I am torn. It is part of me to hope. Ingrained. I choose to look for the best in things. Yet simultaneously I prepare myself for the darkness. Is it possible to be pessimistically optimistic?  

I anticipate seeing my baby in the screen and learning the sex of it in a little over a week while simultaneously considering that they might find something wrong too. I look forward to holding a newborn baby while simultaneously picturing the possibility of that newborn being still. I want to consider names that are strong and beautiful and perhaps related to heaven or inner strength so that they may always have strength while the image of what the name might look like carved in stone pops unbiddingly into my head. It is morbid and yet beautiful. I hope for a beautiful healthy baby and prepare for the real possibility of a beautiful silent and still one. 

Are you going to say it's not healthy to think this way?  But it would be entirely unhealthy for me to think that every pregnancy is unicorns, roses and rainbows; to be so disillusioned that this one will, most definitely, come home. Not every pregnancy ends in a mewling pink baby. If I prepare for it and then am left holding a silent one then what?  I get to say "I told you so"?  To who?  To myself? "I told you so you silly girl! It happened once it could happen again!"?

What if I walked around on cloud nine denying every possibility of darkness and presented the appearance that the world is always a wonderful sunshiny kind of place where nobody hurts or feels sad?  Would you think I've lost it?  Or maybe I should not blog, then no one would question either way the wiseness of such thinking either way. Maybe I should not share this part of me, this glimpse into the heart, perpetual anxiety, fear, flashbacks, and pain of many women who like me and my family have experienced a loss and like their silent baby remain silent. But I cannot. Writing is logical and cathartic when so much is not. 

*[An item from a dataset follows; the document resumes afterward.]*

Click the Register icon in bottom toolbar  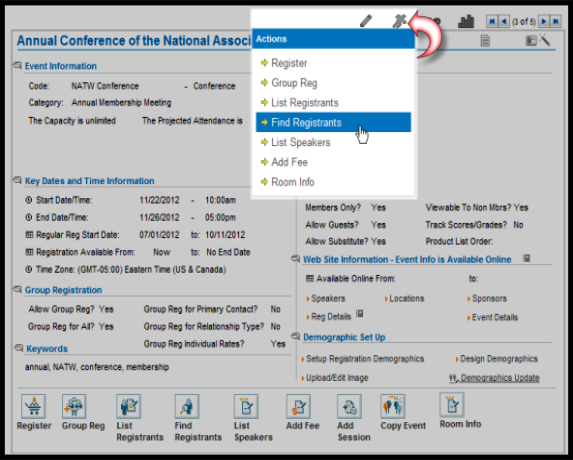pos(33,406)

So. I remain cautiously optimistic. It is my own self preservation, a defense mechanism. If I prepare for the possibility of being empty-armed leaving the hospital, a situation I never considered out of my own state of naïvety with Gabbie, maybe it won't hurt so badly if it happens again. 

So though I go on excited to see and hold this new baby cautiously optimistic of its arrival, I find it difficult to shop for it, name it, prepare for it, consider it. I do not daydream about its future, how it might arrive, or what it's visage may look like but I do consider how wonderful it would be to hold it. I love it already like I love any potentially realized dream, but more. However, to me it is still a 50/50, and I've only ever chosen the right option 50% of the time. But hey at least I've won it that many times right? My glass is still half full with the lips of Fate poised, to perhaps drink once more from my cup or perhaps to whisper softly if I'd like some more. I'd like some more I'd plead, if asked the question instead of Fate taking more. 

I guess I hesitatingly wait to see if 2014 is a giver or a taker and take all precautions to prevent it from taking too much. It's like dreaming of all the things you'd do if you won the big lotto, knowing it's a real possibility of not winning and that you'd only just been dreaming of a better existence all along. I love my life. A sweet pink baby would only enhance the blessings I've already been given by Her, that fickle Fate, and Him, a willful God. And it would be so wonderful to be given one more sweet tiny blessing. I hope with so much of me that 2014 giveth and does not taketh away.